**Brief**
Update the listing by replacing every occurrence of "screenshot" with "screen capture" and leaving everything else unchanged. Leave out the pictures.

** Start of Records for the task **

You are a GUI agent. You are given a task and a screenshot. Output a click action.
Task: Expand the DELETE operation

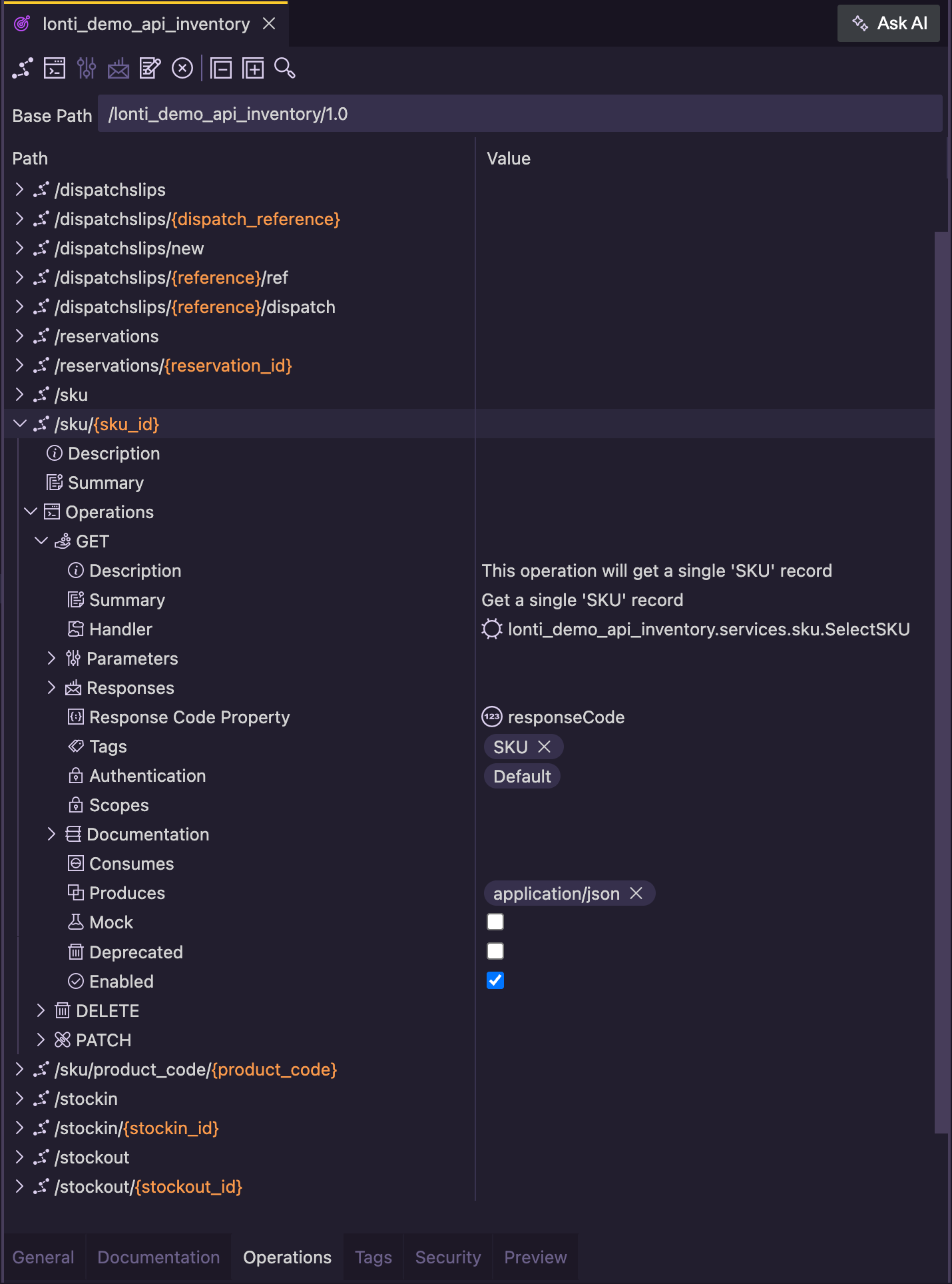tap(41, 1011)
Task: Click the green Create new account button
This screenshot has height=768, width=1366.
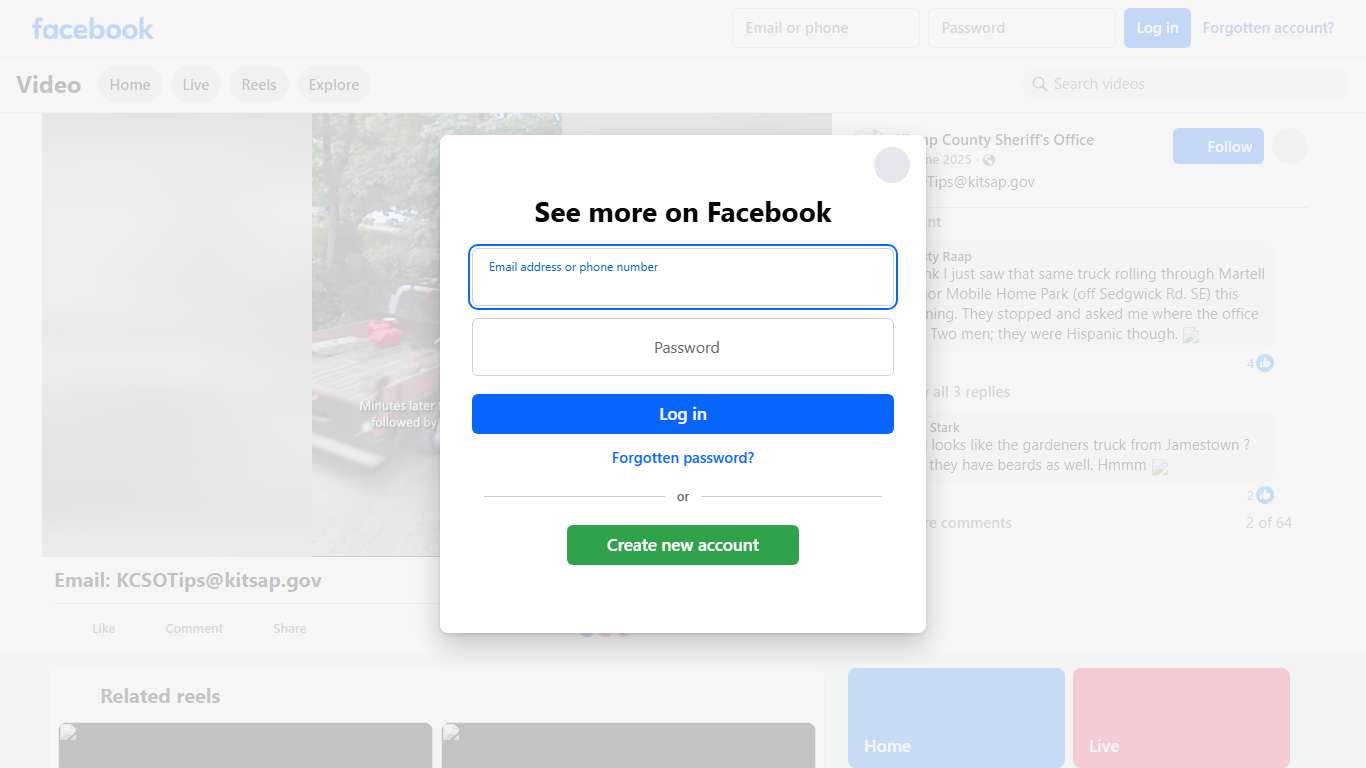Action: tap(683, 545)
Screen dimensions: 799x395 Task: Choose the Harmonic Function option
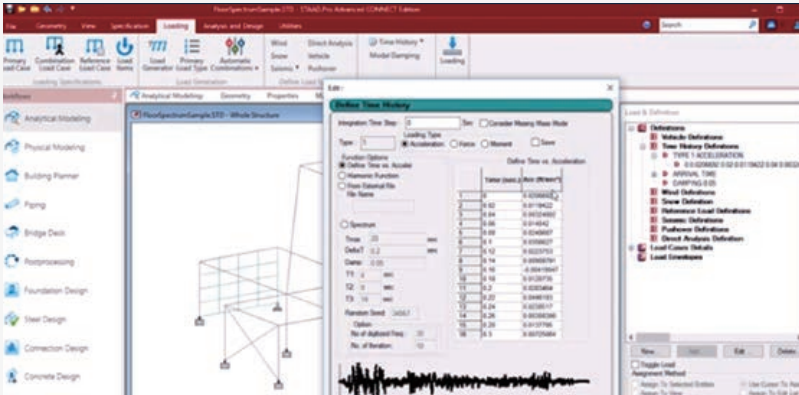click(343, 175)
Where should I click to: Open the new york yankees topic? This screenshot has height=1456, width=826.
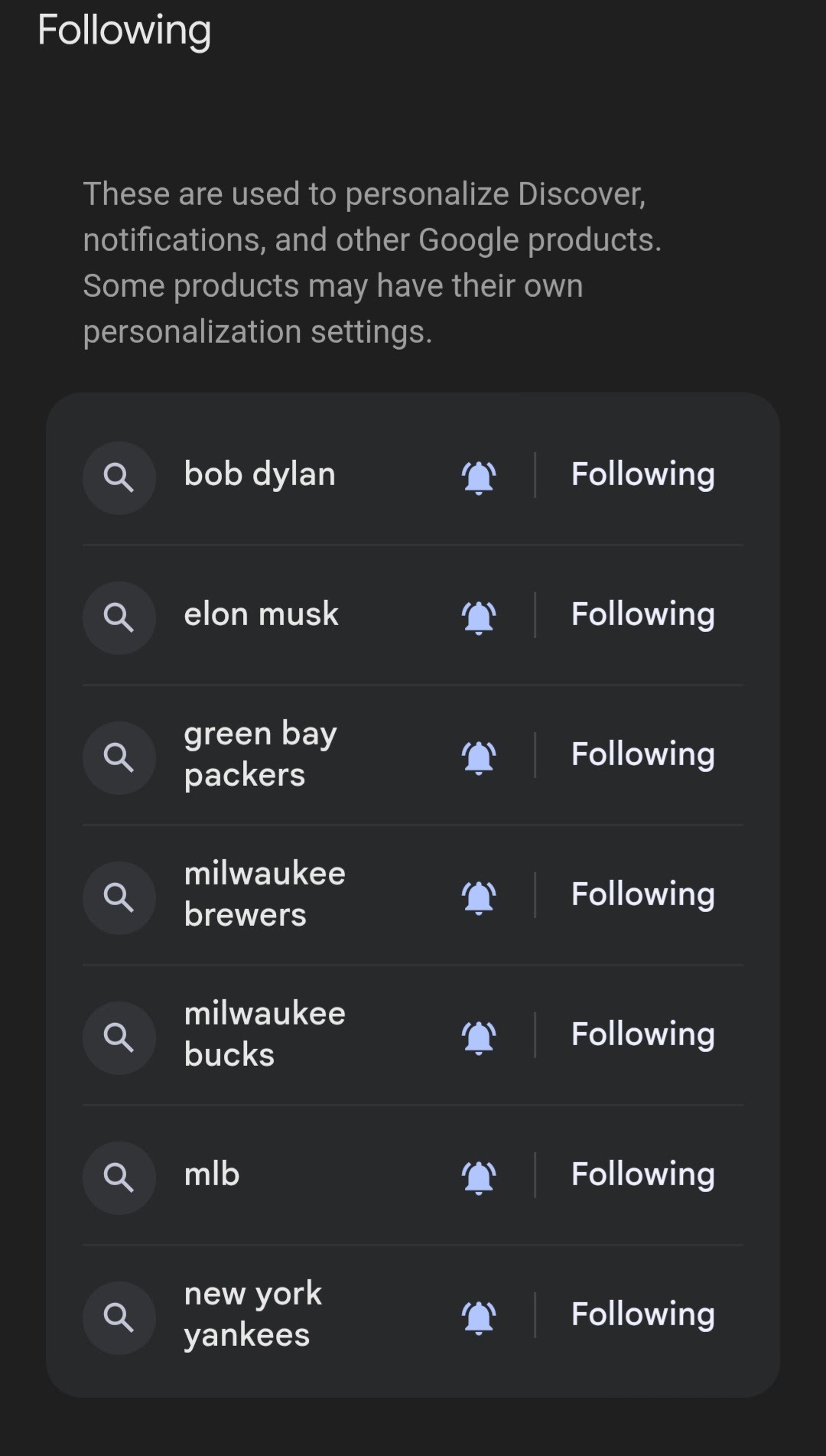tap(252, 1314)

** End of Records for the task **

**Result of this task**
You are a GUI agent. You are given a task and a screen capture. Output a click action.
Task: Expand the DELETE operation

tap(41, 1011)
Task: Click the green Create new account button
This screen capture has height=768, width=1366.
Action: tap(683, 545)
Screen dimensions: 799x395 Task: Choose the Harmonic Function option
click(343, 175)
Where should I click to: Open the new york yankees topic? This screen capture has height=1456, width=826.
tap(252, 1314)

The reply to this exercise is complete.